Last updated on: May 14, 2020, 09:28h.
A day before its first earnings report, DraftKings (NASDAQ:DKNG) is rallying after Susquehanna analyst Joseph Stauff started coverage of the daily fantasy sports (DFS) company with a “positive” rating and a $33 price target.
Stauff is the fourth sell-side analyst to pick up coverage of the company following its April 24 initial public offering (IPO). He is also the latest to assign a bullish rating to shares of the sportsbook operator. All four have the equivalent of “buy” or “strong buy” ratings on the stock.
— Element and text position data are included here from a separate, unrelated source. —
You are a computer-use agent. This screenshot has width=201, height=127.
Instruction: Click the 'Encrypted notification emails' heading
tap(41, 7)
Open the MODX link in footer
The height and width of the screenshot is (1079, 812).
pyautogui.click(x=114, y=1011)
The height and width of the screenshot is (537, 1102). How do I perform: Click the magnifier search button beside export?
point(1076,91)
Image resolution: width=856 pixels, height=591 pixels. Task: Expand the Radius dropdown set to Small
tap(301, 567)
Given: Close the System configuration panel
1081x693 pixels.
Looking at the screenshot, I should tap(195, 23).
However, Stauff’s $33 price forecast on DraftKings is by far the highest on the street.
Prior to today, the three analysts following the name had an average estimate of $24 on DraftKings, with the highest target coming from Canaccord Genuity analyst Michael Graham at $25.
DraftKings is the first ‘pure-play’ online gambling platform with scale that is exclusively focused on the US TAM, a market we estimate could easily be worth $20B-$40B in 10 year,” said Stauff in a note to clients.
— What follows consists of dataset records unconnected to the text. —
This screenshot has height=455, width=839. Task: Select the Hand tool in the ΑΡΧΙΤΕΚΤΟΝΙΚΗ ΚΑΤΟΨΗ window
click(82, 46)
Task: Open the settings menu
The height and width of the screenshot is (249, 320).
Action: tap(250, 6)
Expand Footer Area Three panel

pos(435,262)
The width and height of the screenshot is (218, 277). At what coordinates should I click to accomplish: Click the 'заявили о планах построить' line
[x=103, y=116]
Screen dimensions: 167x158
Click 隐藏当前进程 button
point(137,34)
The analyst’s price projection implies upside of about 22 percent from current levels.
Not only is the analyst community fawning over DraftKings, but the newly public company has the backing of well-heeled investors ranging from billionaire financier George Soros to NBA and NFL owners to World Wrestling Entertainment (WWE), among others.
Well-known investors are nice, but on a more tangible level, Stauff sees DraftKings’ loyal customer base and regulatory foundation, among other factors, as fuel for more upside in the stock.
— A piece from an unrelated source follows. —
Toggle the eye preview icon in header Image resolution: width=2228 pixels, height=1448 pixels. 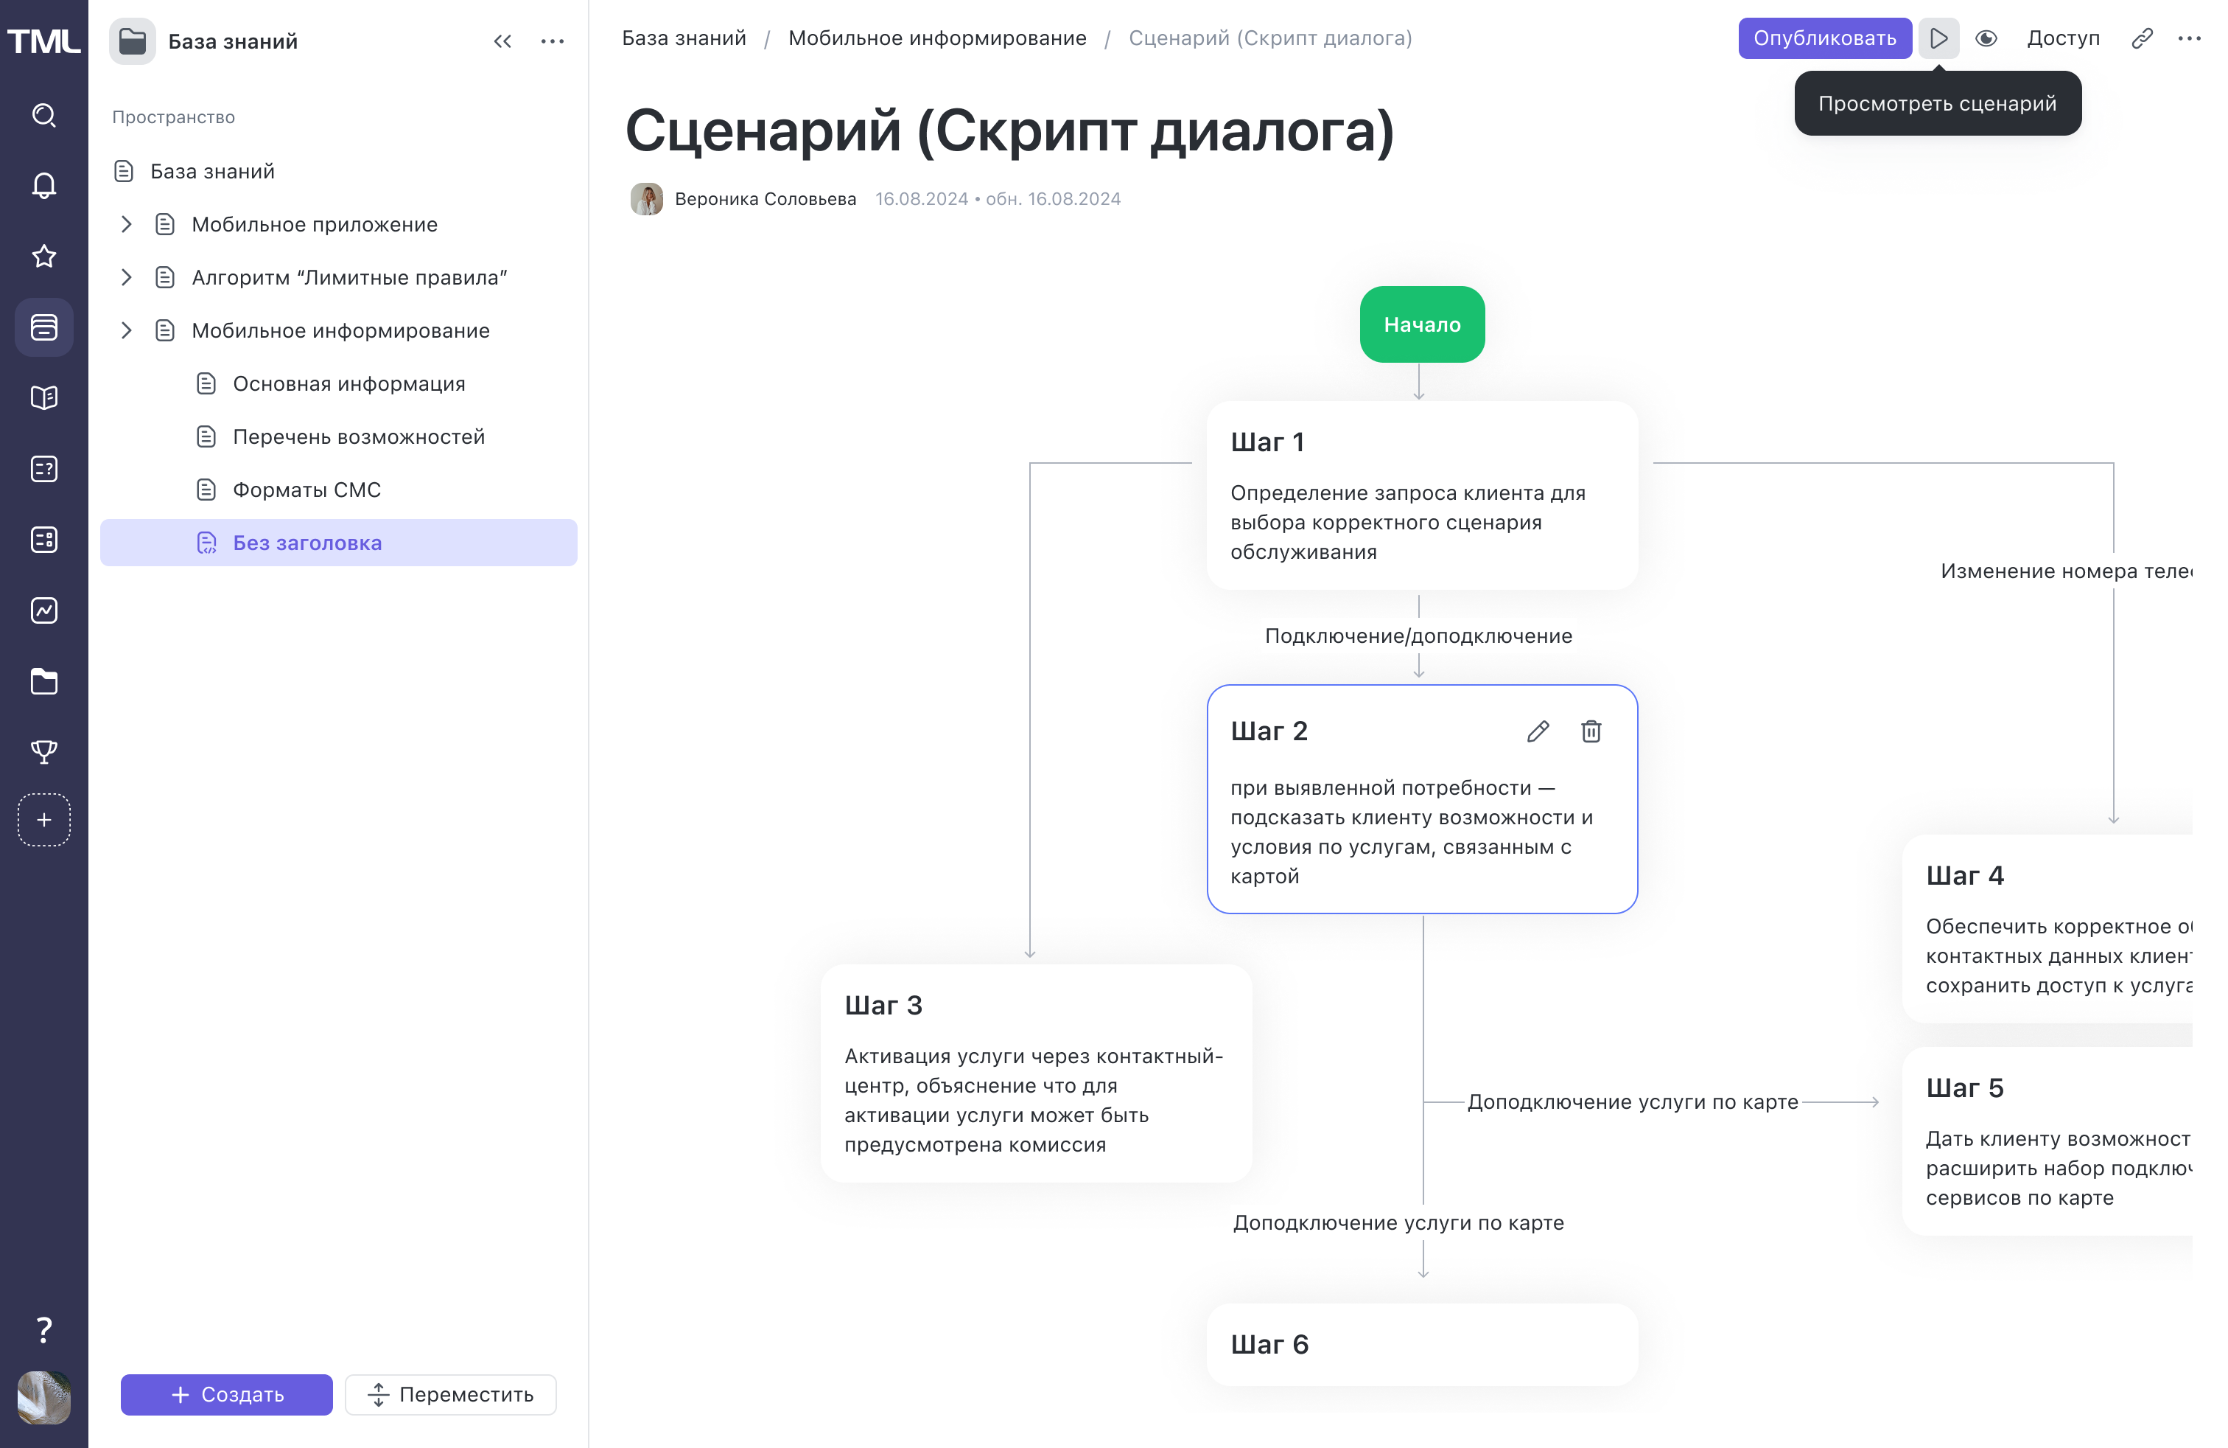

“DKNG is a market leader in the US, with significant advantages afforded it after seven years of operating experience, including a database of 12m registered users (~8% of which are active monthly vs. 36% that are active during the year) and an existing customer acquisition/retention engine and critical regulatory apparatus in 43 states,” said the Susquehanna analyst.
DraftKings is currently operational in eight of the 18 states where sports betting is permitted, a number that’s likely to increase as more cash-strapped states turn to iGaming and sports wagering to boost revenue following the COVID-19 pandemic.
DraftKings delivers its first set of results as a public company before the open of US markets on Friday, a report that could test Wall Street’s near-term enthusiasm for the stock.
Analysts widely expect the company will report a quarterly loss. Last year, DraftKings’ loss widened even as revenue soared, underscoring the point that customer acquisition and retention costs are high in the hyper-competitive sports betting industry.
Analysts and investors may extend some leniency to DraftKings knowing that the NBA postponed its season during the first quarter and that NCAA canceled March Madness because of the coronavirus.
On a related note, the operators’ second-quarter numbers will likely be challenged as well because the only marquee wagering event in April was the NFL Draft. Results for the April through June period should be better, however, because NASCAR resumes this weekend, with the PGA Tour following in a couple of weeks.